TEXT TO READ -

Saturday, November 16, 2019

Bonds, Equities and the Broader Economy...




Real or inflation adjusted bond yields and interest rate are important from the investment view... The bonds are paying inflation premium and term premium too which make up higher nominal bond yields, higher inflation expectations are also responsible for higher nominal bond yields...


But, now, inflation has increased which has reduced real bond yields and real interest rate, which could increase demand... Nonetheless, higher inflation expectations have increased bond yields expectations and lowered bond price expectations and more investment in the equities and the production and the inventories... Higher bond yields and expectations mean that the economy has expectations of a bounce back in demand and spending...


The RBI has used a flexible inflation targeting of 4% with a band of 2% on the either side which means the RBI could remain neutral between 2-6% and inflation lower than 2% attracts rate cuts and above 6% rate hikes... This time it must avoid rate hikes upto 6% and remain neutral, but higher inflation means hold on further rate cuts since real interest rate has gone below 1%...


Low and stable real interest rate and higher inflation expectations could increase spending in the economy... End of the rate cut cycle might increase demand and spending...


The RBI may adopt a neutral approach, open to work both ways since inflation is close to its medium term target of 4 - 6%...

TO-DO LIST -
a) Translate this sentence from the post on bonds and the economy into Spanish: "Low and stable real interest rate and higher inflation expectations could increase spending in the economy..."
b) From the post on bonds and the economy, pull out the passage starting at "But, now, inflation" and ending at "in demand and spending...".

DATA EXCERPT -

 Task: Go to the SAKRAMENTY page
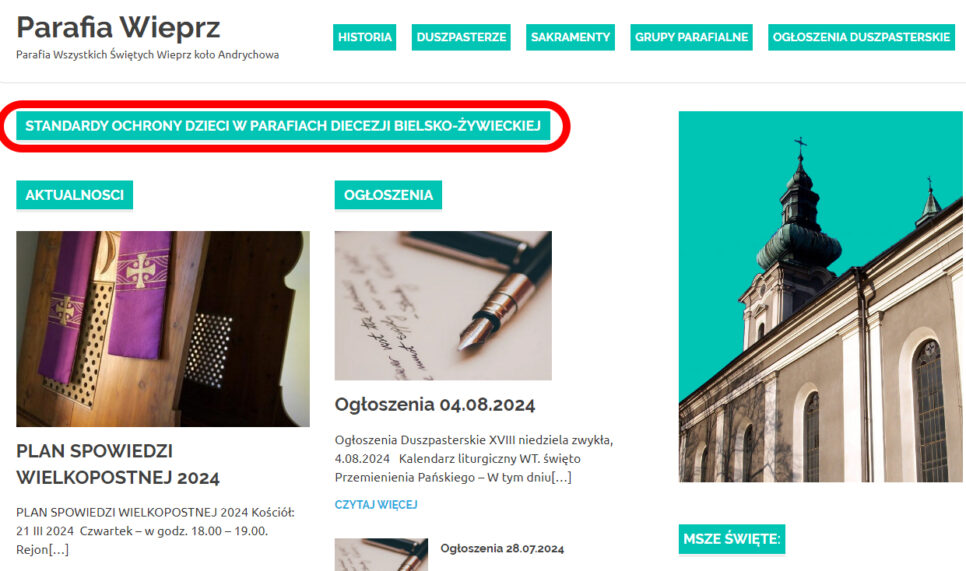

RESPONSES TO THE EXERCISE -
a) Una tasa de interés real baja y estable y mayores expectativas de inflación podrían aumentar el gasto en la economía...

b)
But, now, inflation has increased which has reduced real bond yields and real interest rate, which could increase demand... Nonetheless, higher inflation expectations have increased bond yields expectations and lowered bond price expectations and more investment in the equities and the production and the inventories... Higher bond yields and expectations mean that the economy has expectations of a bounce back in demand and spending...